Da ich gestehen muss, den Verlag „orlanda“ bisher nicht gekannt zu haben, wurde es Zeit. Beim Lovelybooks-Award 2024 war dieser Roman: „Die Schlangen werden dich holen“ aufgelistet in der Sparte „Literatur“. Da ich längere Zeit in Kolumbien verbracht habe – wenn es auch schon länger her ist – war ich sehr neugierig, was es wohl mit dieser literarischen Reportage auf sich hätte. Und ja, vieles kam mir sehr bekannt vor und scheint leider immer noch aktuell zu sein.

Allem voran die Korruption (auch bei der Polizei) und die Armut. Ich kann mich noch lebhaft daran erinnern, dass in Bogota die Geschäfte bei Ladenschluss Gitter herunterließen, dass man keinen Schmuck auf der Straße tragen sollte, dass es einen Riesengürtel an Slums um die Hauptstadt herum gab und immer noch gibt und auch Obdachlose ohne Ende. Denn die Reichen wohnten in eingezäunten Vierteln mit Personal und Security.

Die Autorin Emilienne Malfatto hat sich hereingewagt in diesen undurchdringlichen Dschungel – auch der Verlogenheit. Und der Angst. Angst vor Repressalien und natürlich vor Folter oder Mord. Verständlich, dass die Kinder der getöteten Maritza ihre Namen geändert haben und ihre Wohnorte geheim halten. Etliche Jahre zuvor wurden auch Maritzas Mann und ein Onkel ermordet und somit musste die Familie schleunigst diese Finca verlassen. Und damit auch die sichere Selbstversorgung.

Seit der Ermordung des Partners und des Vaters fast aller Kinder, ging es Maritza zunächst sehr schlecht. Sie nahm später dann an einem merkwürdigen Projekt teil mit Landzuordnung. Führte das schon zu ihrer Ermordung? Auch auf dieser Finca konnte der Rest der Familie nicht mehr bleiben und suchte zwangsweise Kontakt zur Verwandtschaft.

Die aufnehmende Verwandtschaft war allerdings wenig begeistert und die Kinder mussten teilweise weit verstreut aufgeteilt werden.

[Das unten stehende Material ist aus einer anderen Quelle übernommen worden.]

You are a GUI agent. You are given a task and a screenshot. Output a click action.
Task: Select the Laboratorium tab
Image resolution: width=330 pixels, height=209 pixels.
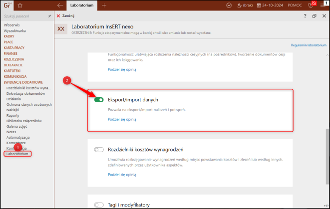(82, 5)
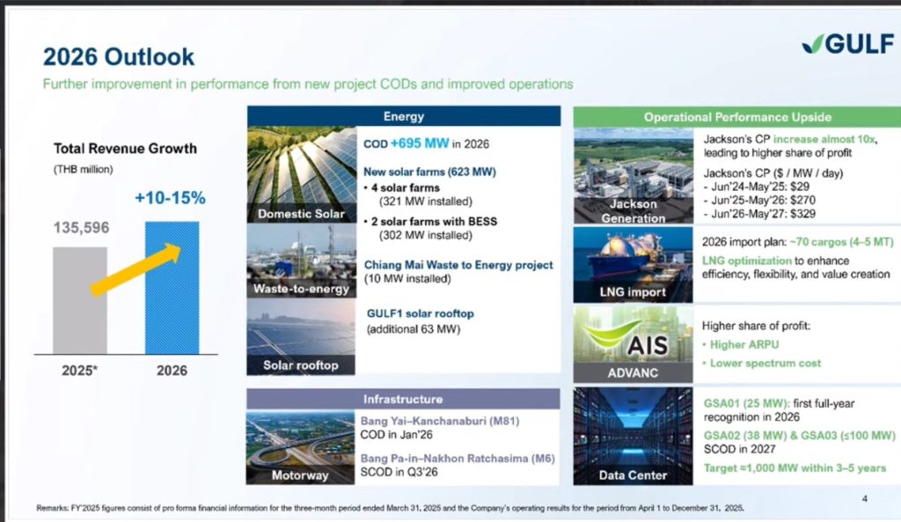Click the Operational Performance Upside header
901x522 pixels.
pos(736,117)
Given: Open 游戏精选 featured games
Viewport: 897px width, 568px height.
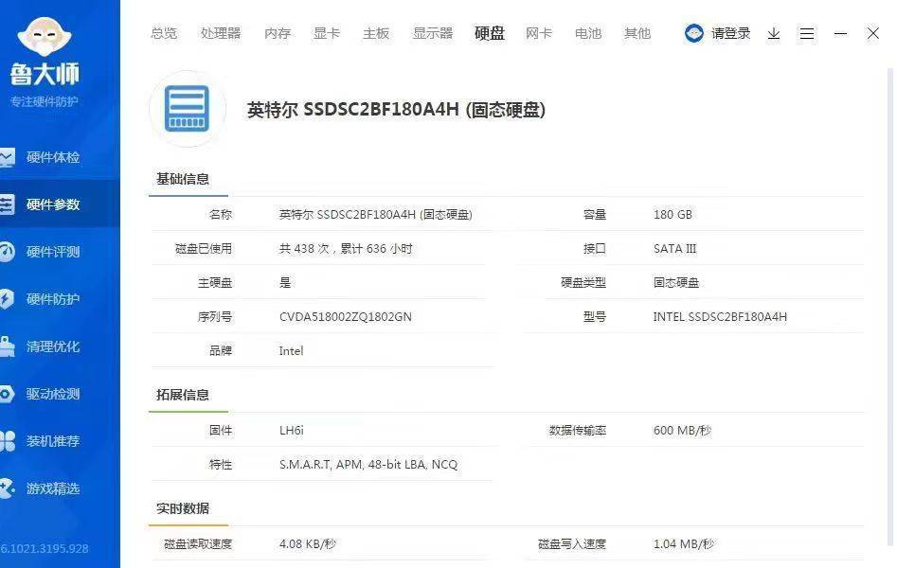Looking at the screenshot, I should (x=52, y=488).
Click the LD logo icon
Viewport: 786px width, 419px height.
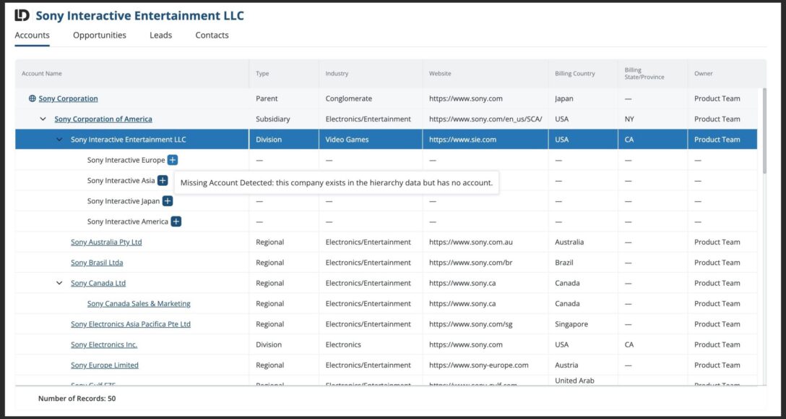22,14
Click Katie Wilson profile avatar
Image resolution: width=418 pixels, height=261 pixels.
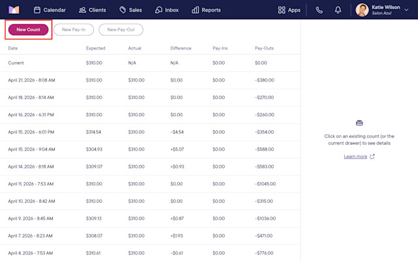coord(362,10)
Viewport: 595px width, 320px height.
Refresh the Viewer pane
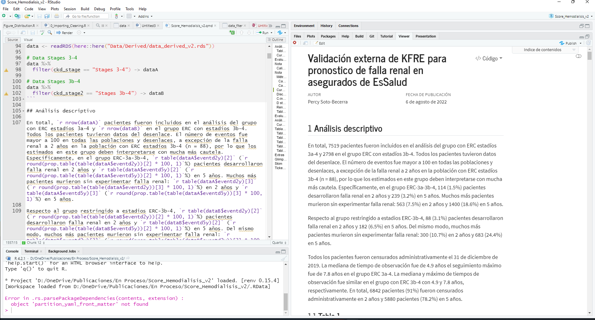click(588, 43)
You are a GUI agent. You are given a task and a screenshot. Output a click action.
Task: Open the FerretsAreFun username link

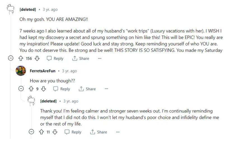(43, 71)
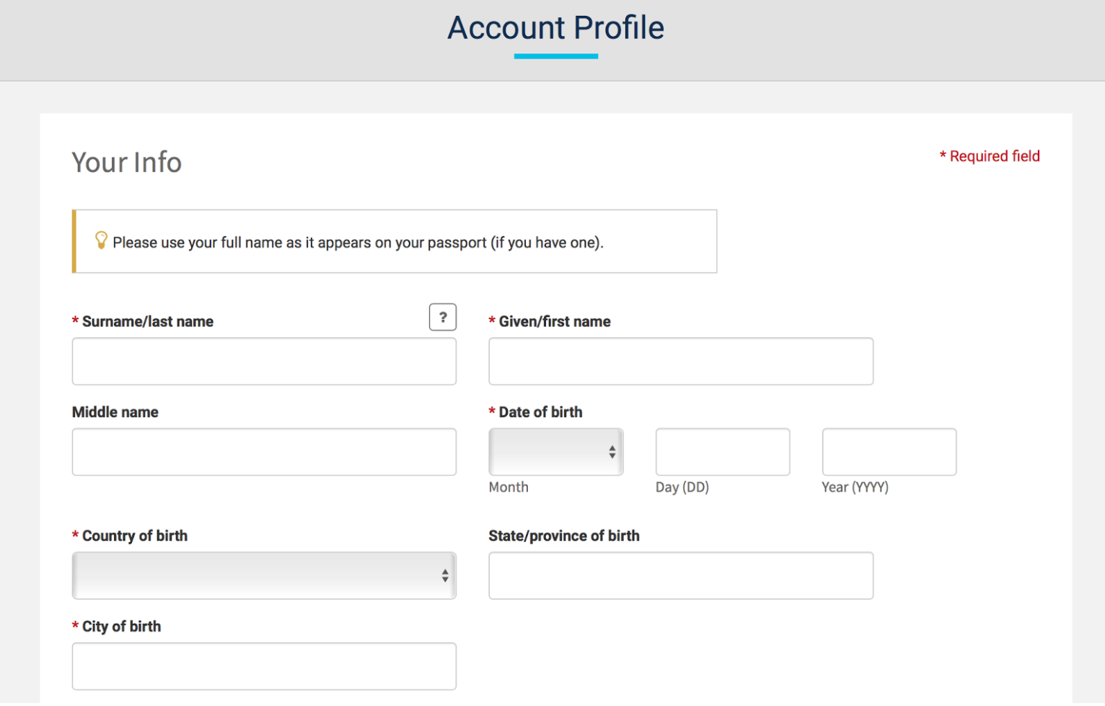Open the birth Month dropdown
1105x706 pixels.
coord(555,452)
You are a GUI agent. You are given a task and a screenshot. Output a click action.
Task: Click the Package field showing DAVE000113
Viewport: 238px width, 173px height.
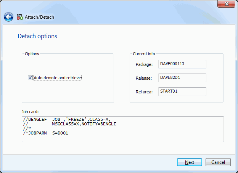click(x=182, y=64)
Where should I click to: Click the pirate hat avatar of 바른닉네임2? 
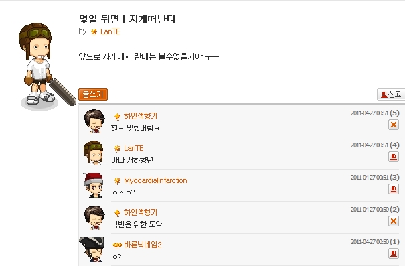(x=92, y=249)
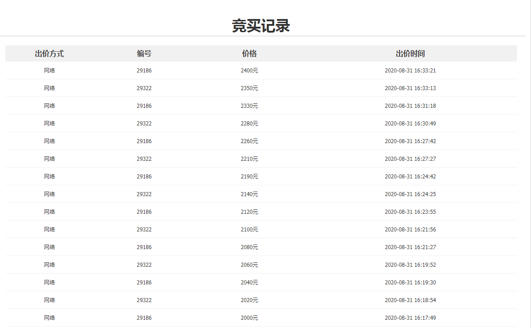Select the top bid row priced 2400元
The width and height of the screenshot is (531, 327).
point(249,70)
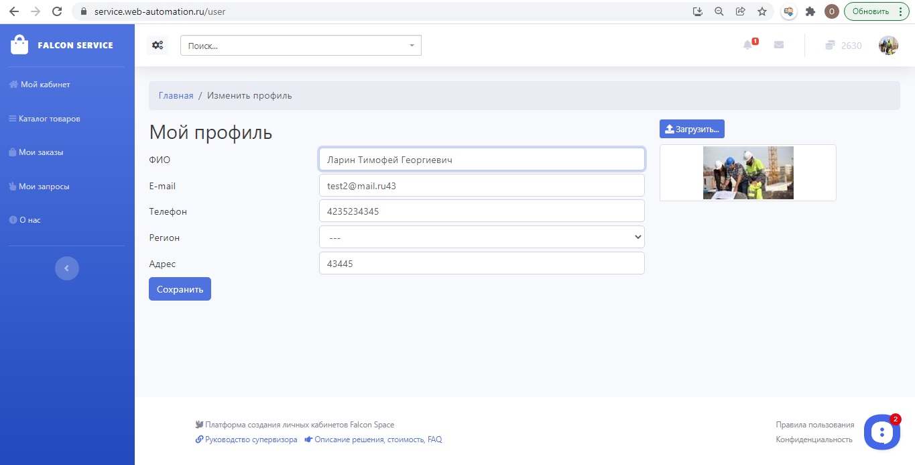Click the Загрузить upload button

[x=692, y=129]

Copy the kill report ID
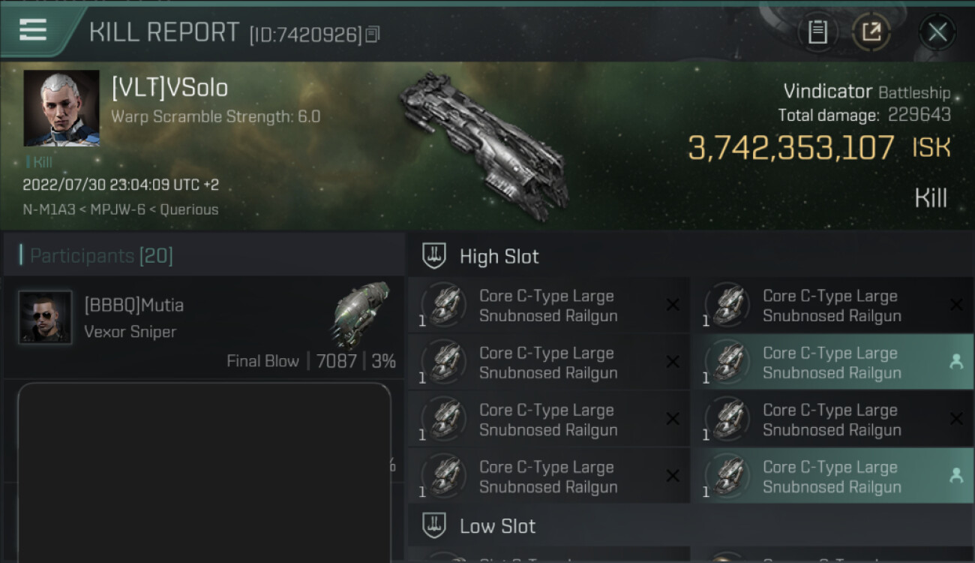tap(373, 35)
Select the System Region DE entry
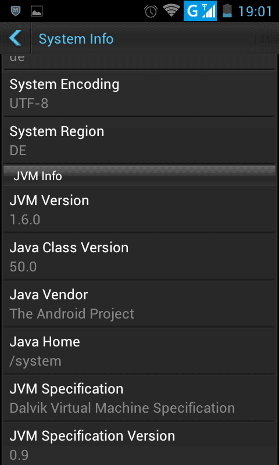 (x=140, y=141)
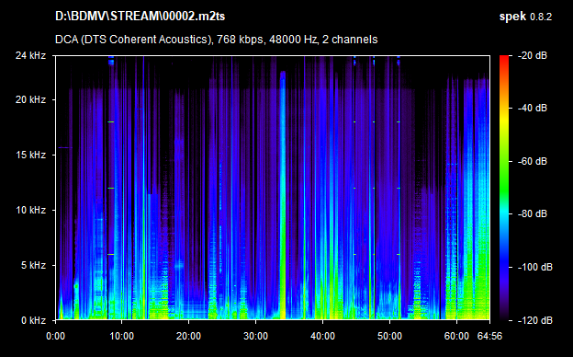Click the 10 kHz frequency axis label
573x357 pixels.
(30, 210)
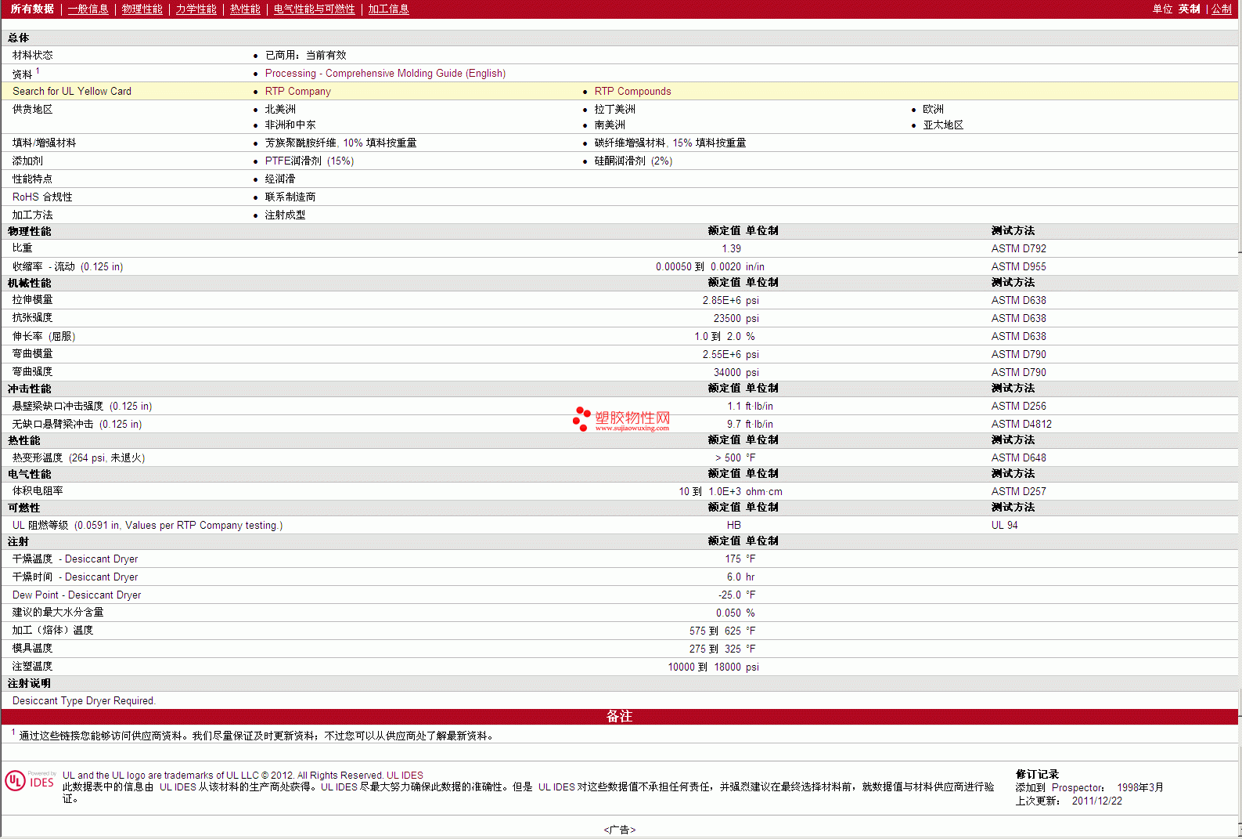Select the 力学性能 tab

point(196,9)
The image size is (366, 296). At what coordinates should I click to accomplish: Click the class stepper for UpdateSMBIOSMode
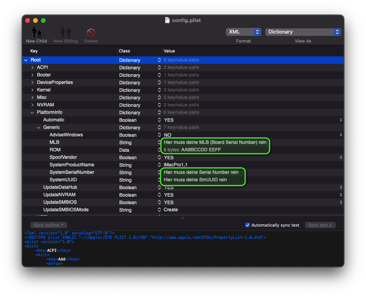[159, 210]
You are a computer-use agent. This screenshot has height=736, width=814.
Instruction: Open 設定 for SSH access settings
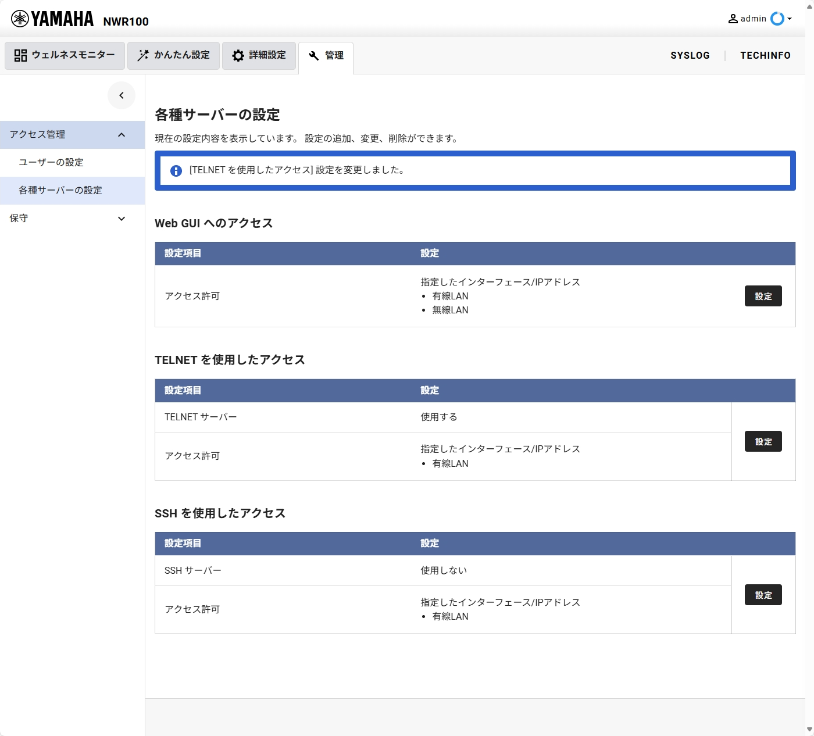[x=763, y=595]
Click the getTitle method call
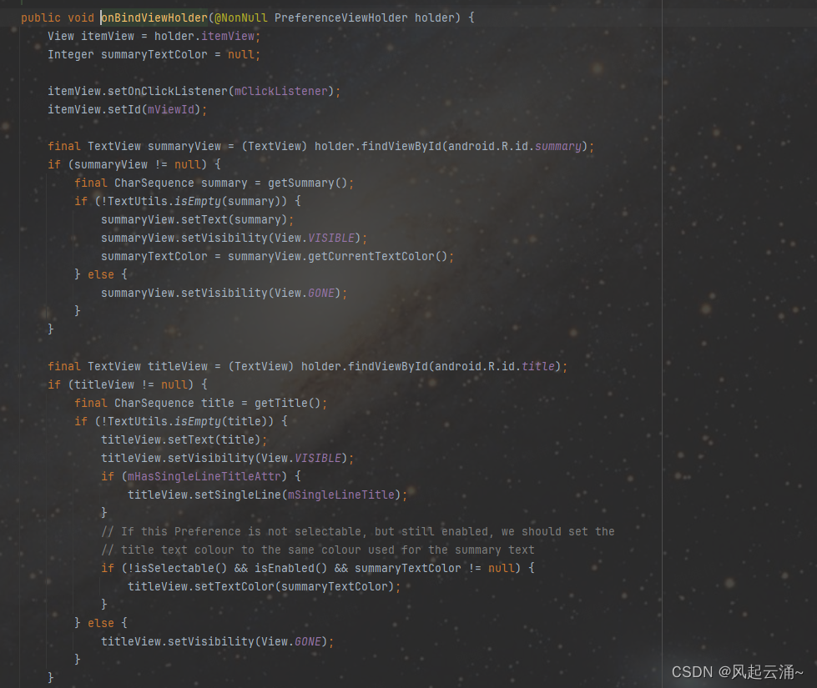The image size is (817, 688). pyautogui.click(x=284, y=402)
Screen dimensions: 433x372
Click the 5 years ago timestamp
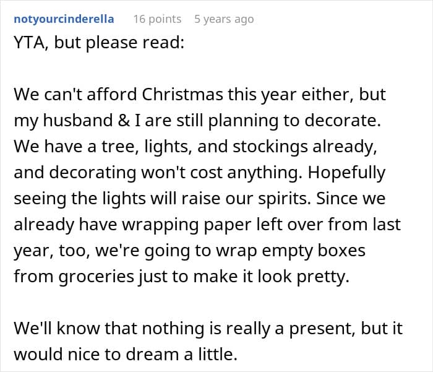click(224, 19)
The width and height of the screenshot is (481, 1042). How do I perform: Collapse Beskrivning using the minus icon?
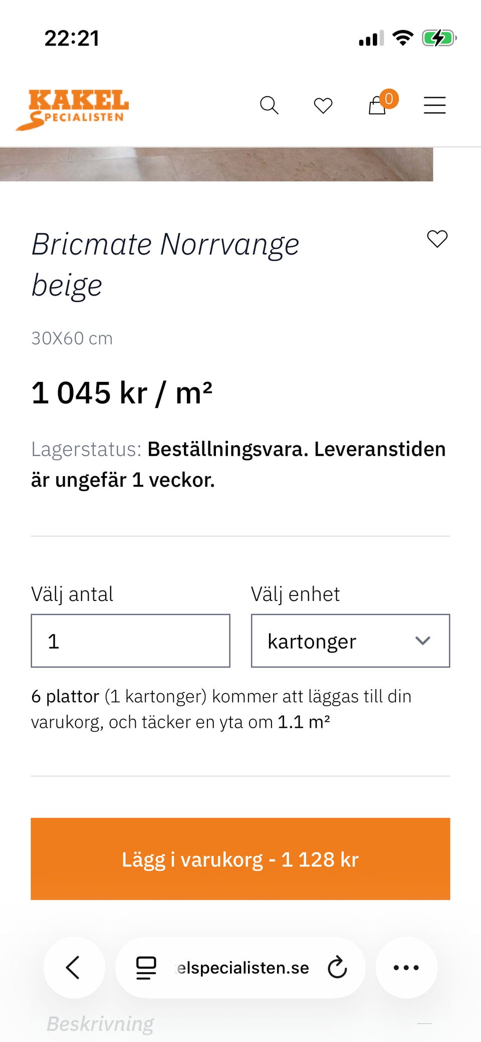click(x=424, y=1023)
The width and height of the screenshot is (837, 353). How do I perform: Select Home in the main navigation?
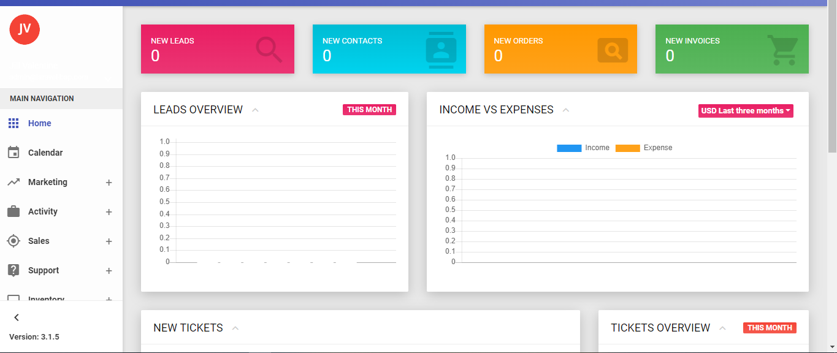[x=39, y=123]
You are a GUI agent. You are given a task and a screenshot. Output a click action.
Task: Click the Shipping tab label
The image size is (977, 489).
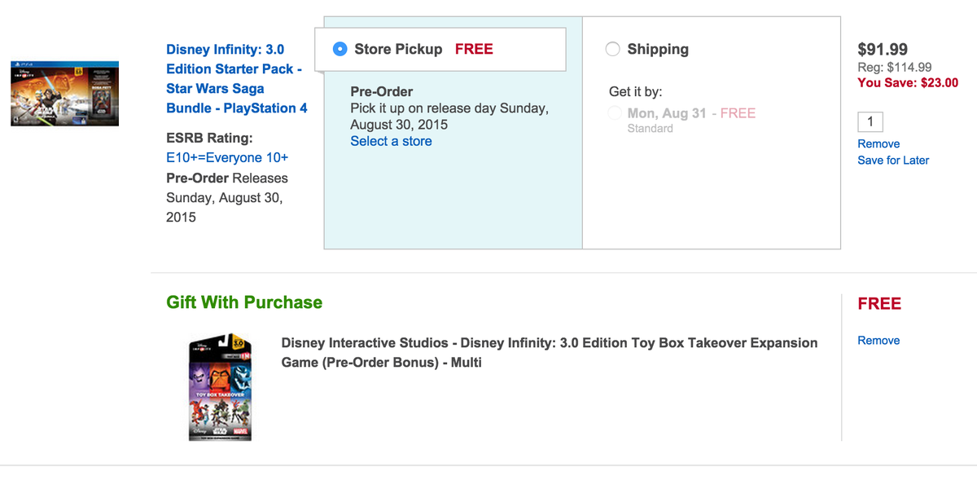pyautogui.click(x=658, y=49)
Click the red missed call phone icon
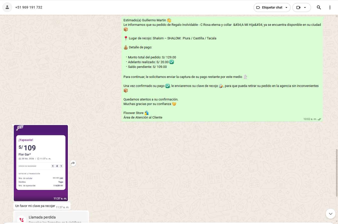 (22, 220)
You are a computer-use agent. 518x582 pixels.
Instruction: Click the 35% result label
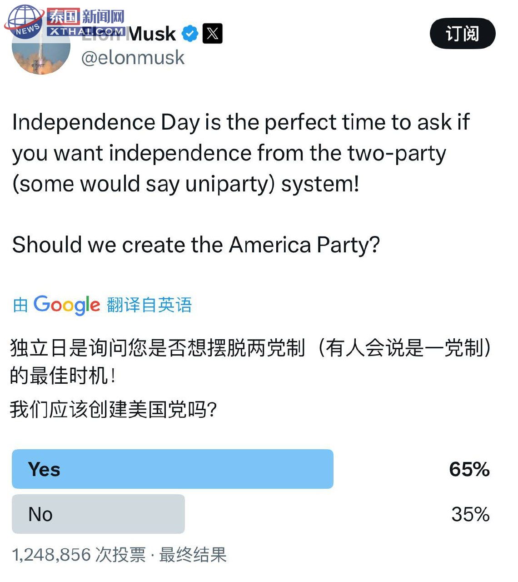[470, 514]
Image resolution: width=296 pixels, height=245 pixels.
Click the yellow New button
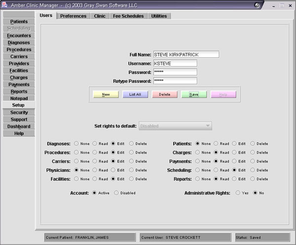[106, 94]

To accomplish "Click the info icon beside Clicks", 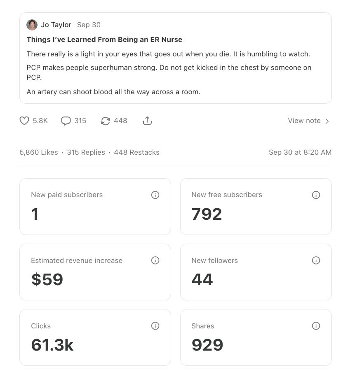I will pos(155,326).
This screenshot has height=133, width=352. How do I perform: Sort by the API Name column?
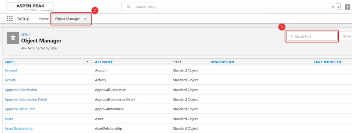pyautogui.click(x=104, y=62)
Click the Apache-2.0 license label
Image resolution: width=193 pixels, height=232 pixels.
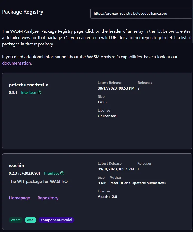(107, 197)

Möglicherweise verständlich bei der Anzahl.

An mehreren Stellen hat die Autorin ein Riesenglück gehabt, mit dem Leben davongekommen zu sein.

„Letztlich lässt sich die Problematik folgendermaßen zusammenfassen: Jeder, der sich den Mächtigen oder ihren wirtschaftlichen Interessen – Drogenhandel, großen Energie-, Bergbau-, Landwirtschafts- oder sonstigen Projekten – in den Weg stellt, wird beseitigt. Es geht um zu viel Geld, als dass Menschenleben dabei ins Gewicht fallen könnten. Man könnte sogar noch weiter gehen und von einem Massaker sprechen, das die Behörden beharrlich verharmlosen – oder sogar glattweg leugnen. Die politischen und wirtschaftlichen Eliten, die das Land seit Generationen, seit Jahrhunderten fest im Griff haben, haben keinerlei Interesse daran, dass sich etwas ändert. Das Chaos kommt ihnen zugute.“ (S. 18)

Aber mehr möchte ich an dieser Stelle nicht verraten, denn es lohnt sich auf jeden Fall, diesen (kurzen) Roman selbst zu lesen.

Fazit: Ich bin immer noch erschüttert, auch über die Hartherzigkeit der Menschen und ihre immerwährende Gier nach Profit um jeden Preis. Ein kleines, feines Büchlein, sehr schön gestaltet und sehr, sehr lesenswert. 5 verdiente Sterne.